Like traveling in the desert, you need a driver who knows his way on invisible roads. Orlando claimed to use the hills and mountains in the distance to check his location. At one point we drove for more than an hour across the salt (no road) without reaching the edge of the salar.  The salt is mined for consumption within Bolivia but not exported. From a distance the salt looks like snow on the ground. It looks a bit like that up close, too. Where the salt has been scraped from the hard surface, you can see a network of hexagonal cracks. Underneath the salt, water bubbles up. The boiling water looks like it would be hot, but it is ice cold and very salty. Salt crystals form inside these bubbling holes (called ojos/eyes). Edson reached into one and pulled out a clump of crystalline salt. During the rainy season, runoff from rivers turns the salar into a shallow lake. The water can be up to a meter deep, and vehicles avoid the deep spots during those months (Dec.-Feb). We visited Isla Incahuasi in the middle of the salar, home to several species of birds and lots of cactus. It’s completely surrounded by salt.

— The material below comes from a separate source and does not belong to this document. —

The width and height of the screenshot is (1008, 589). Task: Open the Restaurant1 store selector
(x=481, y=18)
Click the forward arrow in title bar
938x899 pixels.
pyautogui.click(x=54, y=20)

We stopped at what looked like a ski lodge, the site of the first “Palacio de Sal” hotel that was almost completely made of salt. It was moved when the pollution from the hotel (water, trash, sewer) made it clear that building out on the salar itself wasn’t a good idea. The ruins of the hotel are now a lively way station on the largely featureless salar.

When there is shallow water over the salt, up to about 2 cm, it’s possible to see exact reflections in the water. The rainy season is over, but we found a patch that was still reflecting.

We ended the day watching the sun set over the salar with glasses of Bolivian wine (Campos de Solana). We’d never heard of Bolivian wine, so it was a pleasant surprise and capped a truly remarkable day.

There are tours that last 2-10 days and circle southwest Bolivia, visiting farflung corners of the salar, unusual stone formations, lakes of different colors, remnant volcanoes and archaeological sites. Our day trip was wonderful, but there is much more that can be seen.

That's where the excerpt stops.